Eines der Haupthindernisse auf dem Weg zur sofortigen Räumungsoperation sind laut Mansfield die fehlenden Informationen darüber, wo und wie Munition eingesetzt wurde.

Ausserdem sei die Suche nach Minen ein mühsamer Prozess. Dazu Mansfield: «Wenn wir nicht wissen, was geschehen ist und wer was getan hat, ist das sehr schwierig.»

Minenräumung sei ein langsamer Prozess, besonders wenn die Minen rund um Dörfer und Strassen sowie in der Nähe von Wasser-Bezugsstellen vergraben seien.

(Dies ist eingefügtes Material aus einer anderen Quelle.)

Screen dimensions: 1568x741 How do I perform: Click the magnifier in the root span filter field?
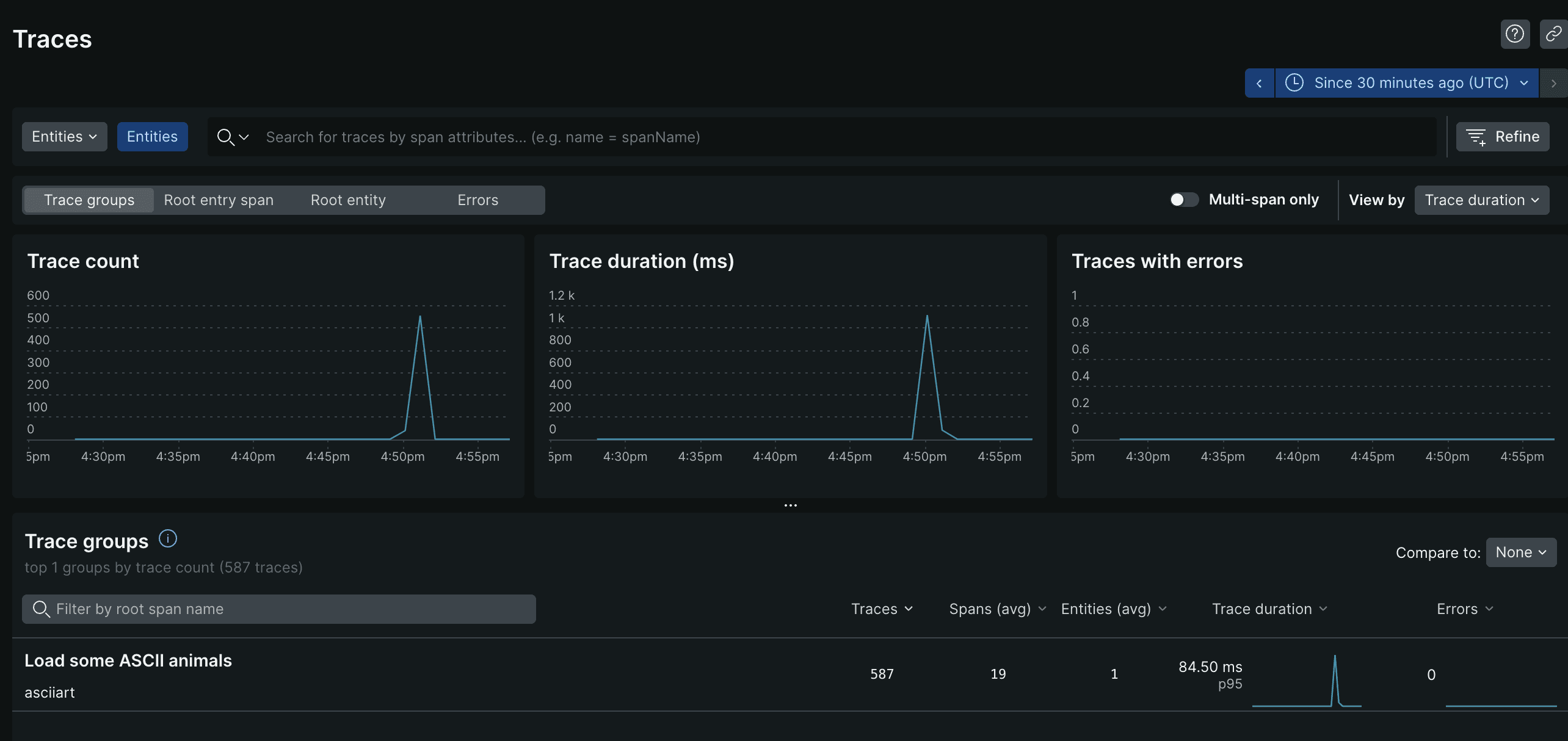(x=41, y=609)
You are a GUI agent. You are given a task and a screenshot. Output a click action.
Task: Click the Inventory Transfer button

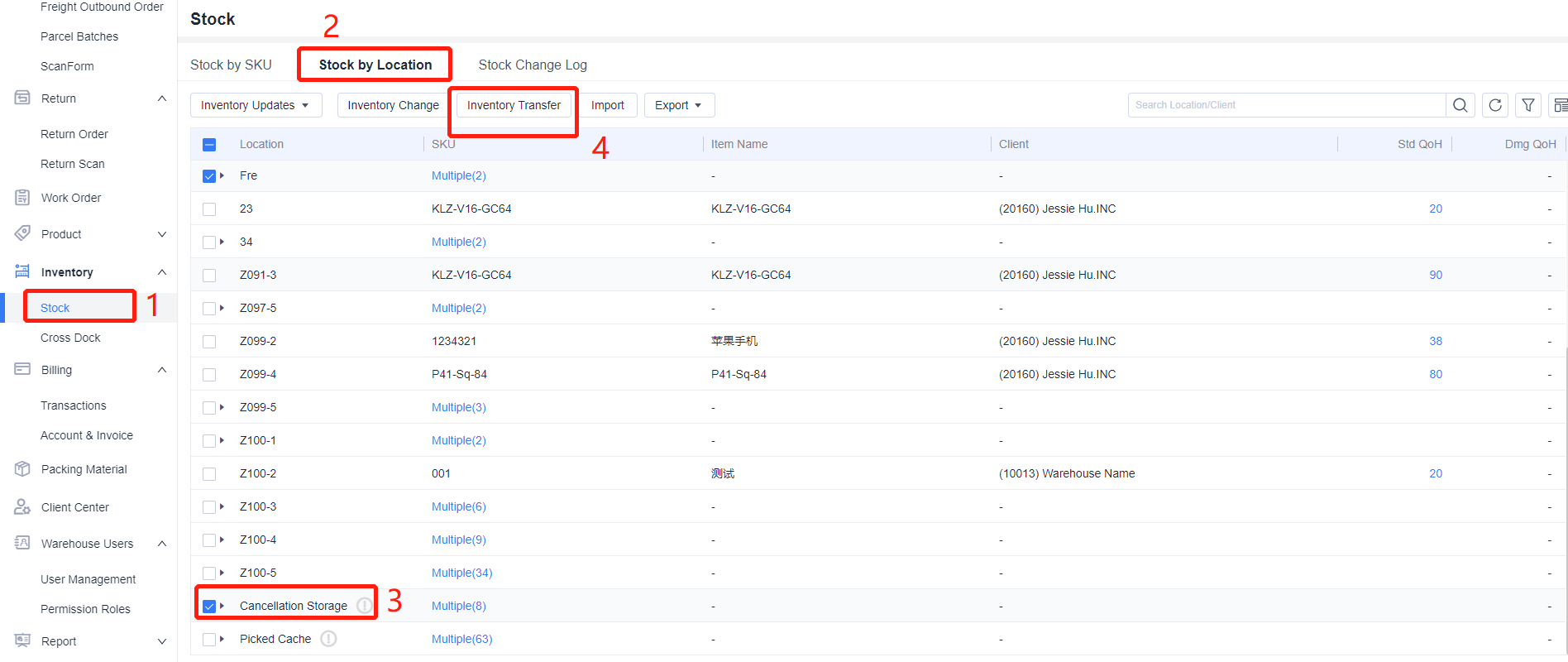[513, 105]

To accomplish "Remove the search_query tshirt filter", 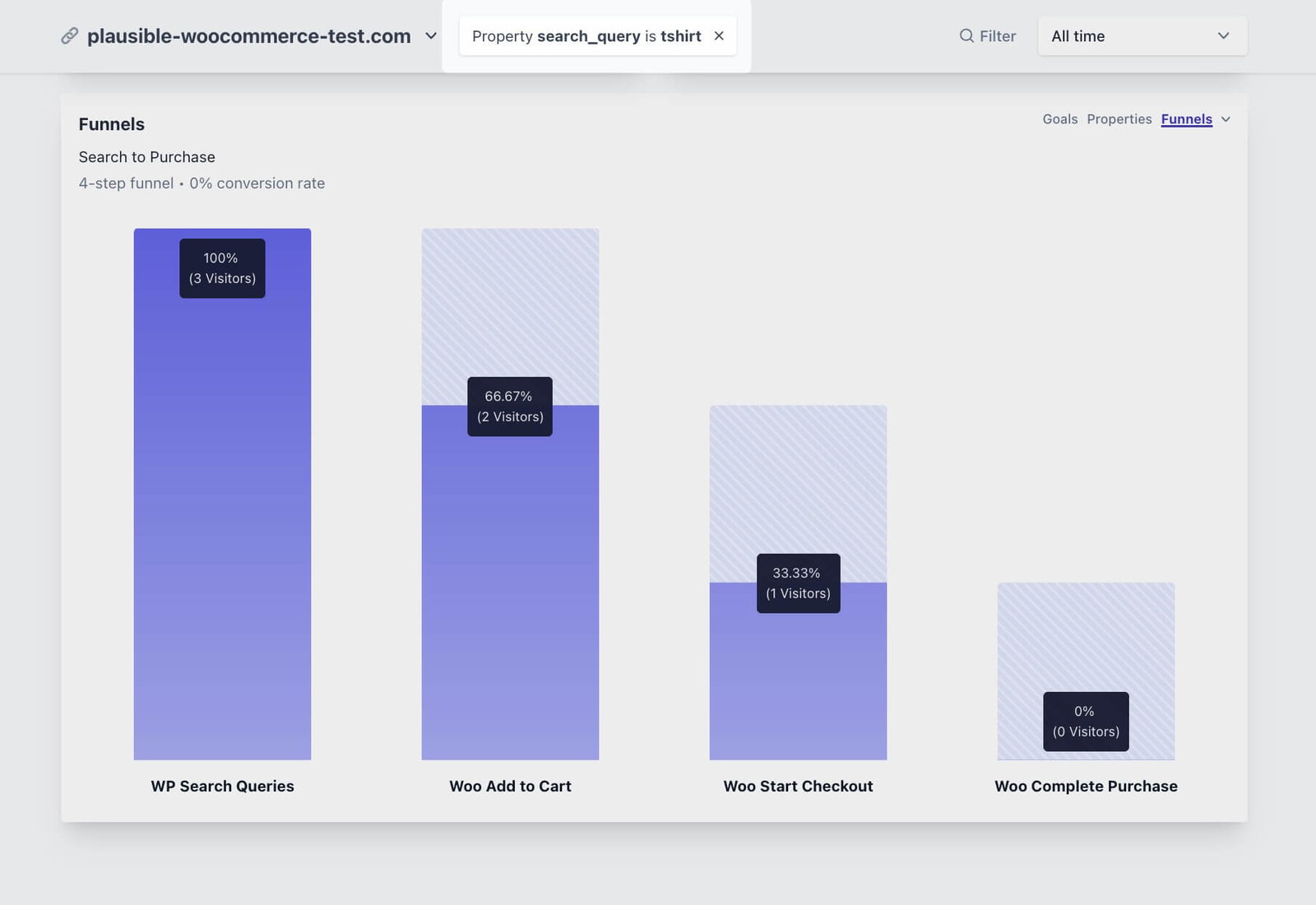I will click(719, 35).
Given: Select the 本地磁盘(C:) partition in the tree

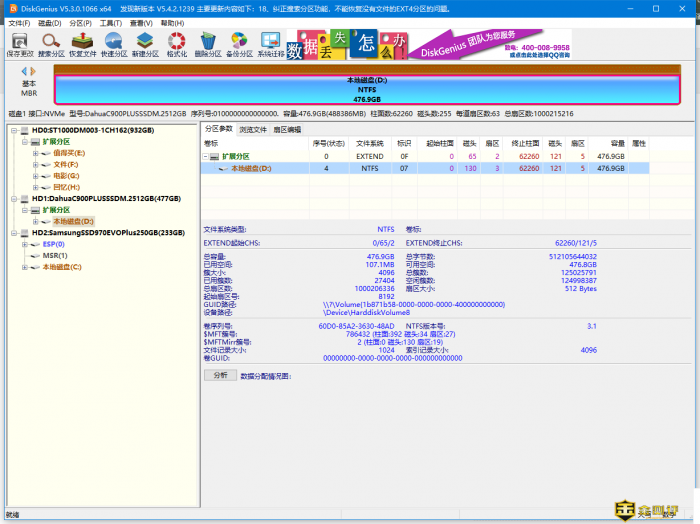Looking at the screenshot, I should pos(62,267).
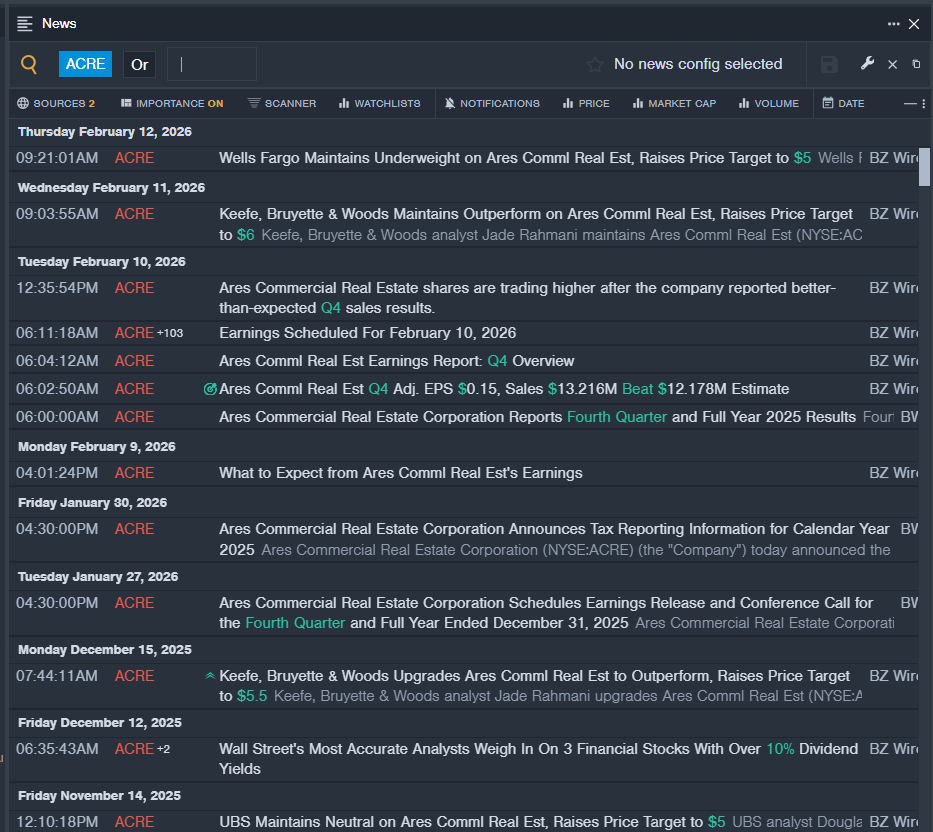Open settings with the wrench icon
The image size is (933, 832).
[x=867, y=64]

«Man muss buchstäblich jeden Zentimeter Boden mit einem Metalldetektor, einem Hund oder einer Maschine absuchen, um die Minen zu finden und zu zerstören», so Mansfield.

Ein altes Problem

Die Nichtregierungs-Organisation (NGO) Human Rights Watch schätzt, dass im Irak Millionen von Minen liegen. Wie viele es wirklich sind, sei aber unmöglich zu sagen. Wegen des Kriegs mit dem Iran in den 80er-Jahren und dem Golfkrieg von 1991 wurde das Land lange vor dem gegenwärtigen Konflikt mit Landminen übersät.

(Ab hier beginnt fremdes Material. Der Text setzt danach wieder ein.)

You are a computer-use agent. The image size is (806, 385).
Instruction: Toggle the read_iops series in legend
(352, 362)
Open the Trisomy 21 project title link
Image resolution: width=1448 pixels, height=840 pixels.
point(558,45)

«Ich war auf der iranischen Seite der Grenze und sah dort meilenweit Schützengräben, Stacheldraht und Landminen, die aus dem Boden hervorragten. Auf der irakischen Seite ist es sicher nicht anders», ist Mansfield überzeugt.

Und: «Im Golfkrieg von 1991 wurden Minen im Kurdengebiet im Norden des Landes gelegt: Es gab also schon damals ein schwerwiegendes Landminenproblem im Irak.»

Streubomben

Laut Human Rights Watch sind die Landminen nicht das einzige Problem für die Räumungsexperten im Irak. Die NGO beschuldigte vor kurzem die USA des Einsatzes von so genannten «Streubomben» («cluster bombs»), die sehr oft erst zu einem späteren Zeitpunkt explodieren.

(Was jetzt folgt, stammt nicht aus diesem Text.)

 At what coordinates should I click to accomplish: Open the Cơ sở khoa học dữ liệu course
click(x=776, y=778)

«Streubomben sind ein Problem, weil sie in grossen Mengen abgeworfen werden», erklärt Mansfield. «Die Behälter können sechs bis siebenhundert Streubomben enthalten. Sie sind ziemlich klein und deshalb schlecht sichtbar, obwohl sie auf der Oberfläche liegen bleiben.»

«Die USA sollten solche Waffen nicht einsetzen», sagt Steve Goose, Direktor bei Human Rights Watch. «Die irakische Zivilbevölkerung wird noch jahrelang mit ihrem Leben bezahlen müssen.»

Das US-Zentralkommando hatte Anfang April eingestanden, dass im Irak-Krieg Streubomben verwendet wurden.

Kontroverse in dr Schweiz

In der Schweiz geriet der staatliche Rüstungshersteller Ruag in die Schlagzeilen, weil er Streubomben für Schweizer Schützenpanzer herstellt – und das, obwohl die Produktion ähnlicher, aus der Luft abgeworfener Munition in der Schweiz seit Ende der 90er-Jahre verboten ist.

«Die Produktion wurde aus humanitären Gründen eingestellt, und gelagerte Streubomben, die aus der Luft abgeworfen werden könnten, wurden vernichtet», erklärte Oswald Sigg, Sprecher des Eidgenössischen Departements für Auswärtige Angelegenheiten (EDA) vor kurzem in der Deutschschweizer Zeitung Tages-Anzeiger.

Bei Ruag war auf Anfrage von swissinfo niemand zu einem Kommentar bereit.

swissinfo, Anna Nelson in Genf
(Übersetzung: Charlotte Egger)

Niemand kennt die genaue Anzahl aller Minenopfer weltweit. Nach UNO-Angaben sind monatlich mindestens 2000 Minenopfer zu beklagen, mehrheitlich Frauen und Kinder.

Im Irak liegen vermutlich Millionen von Minen vergraben.

Streubomben gehören zu den gefährlichsten modernen Waffen. Jede Bombe besteht aus bis zu 700 kleinen Bomben, die über eine grosse Fläche verstreut werden und anschliessend explodieren. Fünf bis zehn Prozent der kleinen Bomben bleiben als Blindgänger zurück. Minen gleich können sie explodieren, wenn sie berührt oder aufgehoben werden.

Humanitäre Organisationen befürchten, dass es bis zu 10 Jahre dauern könnte, Irak von Landminen und nicht explodierter Munition (Streubomben) zu säubern.

Diese könnte den Wiederaufbau des Landes erheblich verzögern.